→ EXCERPTED PASSAGE:
▼

Barclays joins HSBC in jobs warning over bank reforms

Click to follow
The Independent Online

Barclays has warned that new banking reforms could reduce the volume and increase the cost of the credit that is essential to stimulate economic growth. The banking group also announced yesterday it would cut about 3,000 jobs this year and reported a smaller-than-expected 33 per cent slump in first-half profits.

Bob Diamond, Barclays chief executive, said uncertainty ahead of the final report of Sir John Vickers Independent Commission on Banking (ICB) next month was forcing banks to carry "excess capital... which is certainly impacting on the availability and price of credit".

Mr Diamond refused to rule out the possibility that stringent regulations requiring banks to "ringfence" their retail operations from risky investment banking operations and to hold more capital – measures suggested in the ICB's preliminary report in April – could lead to additional redundancies in the UK.

Mr Diamond said Barclays opposed any kind of ringfence but that "some kinds are better than others", adding that it would be inappropriate to comment on any implications for UK jobs until the ICB fleshes out the details of its earlier recommendations in its report on September 12.

If British businesses are to start investing the cash they have been hoarding they need more confidence in the UK economy and "certainty around banking regulation" has a key role to play here, Mr Diamond said.

His comments echo those of his counterpart at HSBC, who on Monday announced plans to cut 30,000 jobs over the next three years and warned that redundancies could be even higher if the UK adopted a hardline approach to banking reform.

Banks are opposed to ringfencing their retail operations because of the costs associated with administration and holding more capital.

Barclays said it had already cut 1,400 positions this year, including 700 staff at BarCap and 500 at its UK consumer unit. The group expects to eliminate a total of about 3,000 jobs in 2011, representing about 2 per cent of its 146,100 global workforce. Mr Diamond would not give any indication of where the redundancies would fall, saying instead that they would be across the board. However, he conceded that some of Barclays' 56,900 staff in the UK would be affected, though Spain is expected to suffer disproportionately, since Barclays plans to cut its branch network there by a fifth.

▲

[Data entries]
▼

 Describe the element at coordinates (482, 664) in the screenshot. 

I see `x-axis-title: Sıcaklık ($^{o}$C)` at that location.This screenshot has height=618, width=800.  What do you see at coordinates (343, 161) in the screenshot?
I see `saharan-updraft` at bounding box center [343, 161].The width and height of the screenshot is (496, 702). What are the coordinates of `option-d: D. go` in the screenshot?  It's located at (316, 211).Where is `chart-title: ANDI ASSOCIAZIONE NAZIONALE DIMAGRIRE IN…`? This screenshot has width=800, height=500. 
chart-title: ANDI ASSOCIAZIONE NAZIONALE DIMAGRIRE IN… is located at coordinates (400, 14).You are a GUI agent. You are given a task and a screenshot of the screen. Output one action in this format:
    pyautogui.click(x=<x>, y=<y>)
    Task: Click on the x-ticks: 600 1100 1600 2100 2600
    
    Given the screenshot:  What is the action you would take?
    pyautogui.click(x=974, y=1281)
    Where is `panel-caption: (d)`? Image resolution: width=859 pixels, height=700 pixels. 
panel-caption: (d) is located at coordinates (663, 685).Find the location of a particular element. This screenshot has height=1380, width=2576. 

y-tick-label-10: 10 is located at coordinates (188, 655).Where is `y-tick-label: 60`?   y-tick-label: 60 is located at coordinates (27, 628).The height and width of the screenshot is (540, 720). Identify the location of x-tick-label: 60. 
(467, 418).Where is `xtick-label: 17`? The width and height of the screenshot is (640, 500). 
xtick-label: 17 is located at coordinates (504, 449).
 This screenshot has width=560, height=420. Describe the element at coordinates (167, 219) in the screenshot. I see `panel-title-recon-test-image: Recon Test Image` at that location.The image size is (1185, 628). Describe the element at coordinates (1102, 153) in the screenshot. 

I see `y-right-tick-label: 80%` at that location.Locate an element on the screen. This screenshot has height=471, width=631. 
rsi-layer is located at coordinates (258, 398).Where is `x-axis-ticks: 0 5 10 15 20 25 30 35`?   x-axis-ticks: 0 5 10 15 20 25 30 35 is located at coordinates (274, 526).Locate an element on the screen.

▲

→ AIM OF THE EXERCISE:
Transcribe the passage from the article on Barclays and bank reforms, from "Barclays said it" up to and including "by a fifth.".

→ SOLUTION:
Barclays said it had already cut 1,400 positions this year, including 700 staff at BarCap and 500 at its UK consumer unit. The group expects to eliminate a total of about 3,000 jobs in 2011, representing about 2 per cent of its 146,100 global workforce. Mr Diamond would not give any indication of where the redundancies would fall, saying instead that they would be across the board. However, he conceded that some of Barclays' 56,900 staff in the UK would be affected, though Spain is expected to suffer disproportionately, since Barclays plans to cut its branch network there by a fifth.